▶ _Your assignment_
Restate word for word, and only, the lines that extend from the line containing "This screenshot has height=754, width=1309." through the end of the records below.

▶ _Recorded data_
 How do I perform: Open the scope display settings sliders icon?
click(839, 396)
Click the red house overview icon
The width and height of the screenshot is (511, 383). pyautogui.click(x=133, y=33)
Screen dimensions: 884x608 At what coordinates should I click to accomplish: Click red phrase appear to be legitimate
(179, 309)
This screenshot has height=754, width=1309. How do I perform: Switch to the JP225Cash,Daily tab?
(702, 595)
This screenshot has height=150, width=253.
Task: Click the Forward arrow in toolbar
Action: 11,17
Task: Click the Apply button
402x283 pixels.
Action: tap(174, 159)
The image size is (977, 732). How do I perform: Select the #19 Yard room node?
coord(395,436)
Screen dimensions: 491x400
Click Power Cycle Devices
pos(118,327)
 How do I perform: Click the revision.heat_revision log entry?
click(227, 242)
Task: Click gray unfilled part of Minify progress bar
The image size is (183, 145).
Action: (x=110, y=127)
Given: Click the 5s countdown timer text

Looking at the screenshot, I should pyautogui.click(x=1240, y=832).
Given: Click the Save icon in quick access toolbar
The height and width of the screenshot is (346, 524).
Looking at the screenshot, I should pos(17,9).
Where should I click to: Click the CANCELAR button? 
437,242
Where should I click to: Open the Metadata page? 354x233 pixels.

▶ _Result of this exercise_
This screenshot has height=754, width=1309. How do I perform: Switch to the JP225Cash,Daily tab?
(702, 595)
This screenshot has height=150, width=253.
Task: Click the Forward arrow in toolbar
Action: 11,17
Task: Click the Apply button
402x283 pixels.
Action: tap(174, 159)
The image size is (977, 732). How do I perform: Select the #19 Yard room node?
coord(395,436)
Screen dimensions: 491x400
Click Power Cycle Devices
pos(118,327)
 How do I perform: Click the revision.heat_revision log entry?
click(227, 242)
Task: Click gray unfilled part of Minify progress bar
The image size is (183, 145).
Action: (x=110, y=127)
Given: Click the 5s countdown timer text

Looking at the screenshot, I should pyautogui.click(x=1240, y=832).
Given: Click the Save icon in quick access toolbar
The height and width of the screenshot is (346, 524).
Looking at the screenshot, I should pos(17,9).
Where should I click to: Click the CANCELAR button? 
437,242
Where should I click to: Open the Metadata page? 354x233 pixels.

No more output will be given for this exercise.